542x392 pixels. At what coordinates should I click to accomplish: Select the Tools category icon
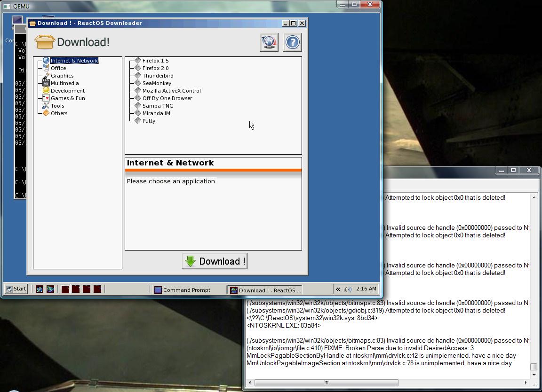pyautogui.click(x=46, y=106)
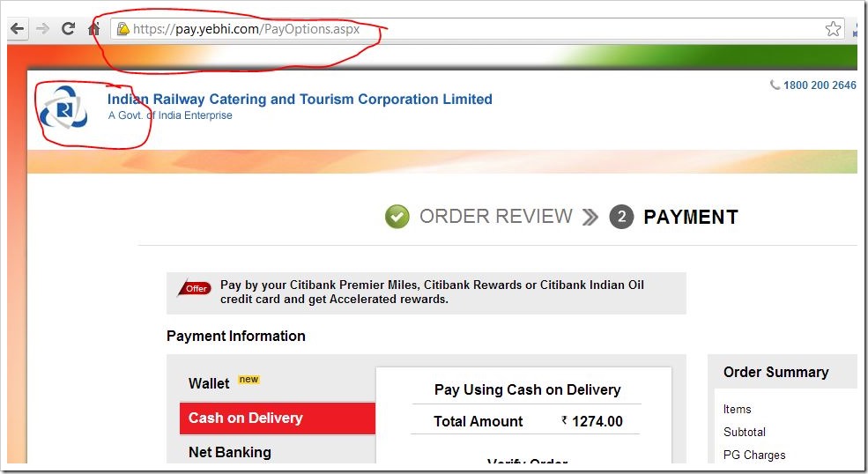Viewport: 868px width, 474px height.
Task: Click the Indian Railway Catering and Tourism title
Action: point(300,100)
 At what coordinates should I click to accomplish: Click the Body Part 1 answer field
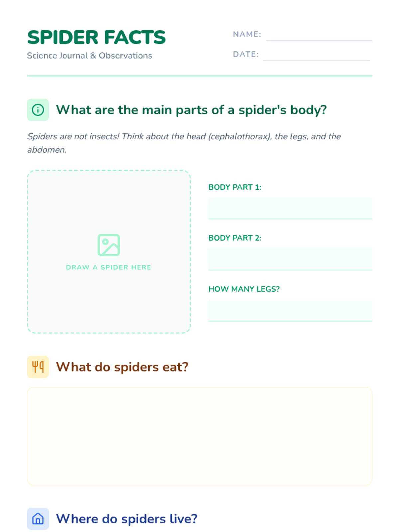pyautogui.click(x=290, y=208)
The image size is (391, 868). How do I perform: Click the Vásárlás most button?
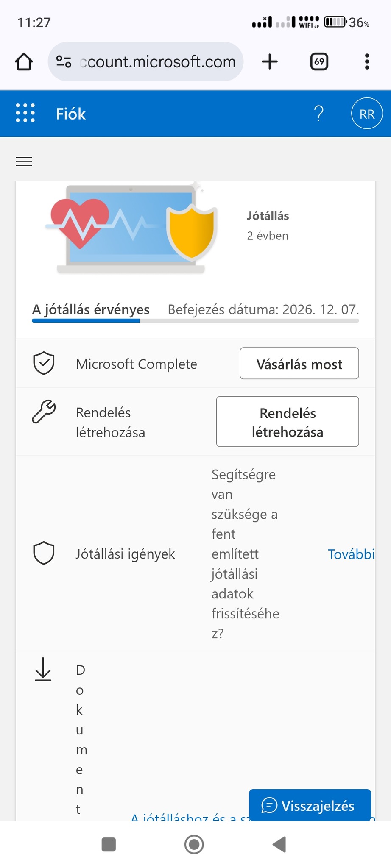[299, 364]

### About this exercise:
Find the line containing "The image size" in the records above, then copy it and every line after it exactly, through the last one, without any pictures.

### Written solution:
The image size is (391, 868). How do I perform: Click the Vásárlás most button?
[299, 364]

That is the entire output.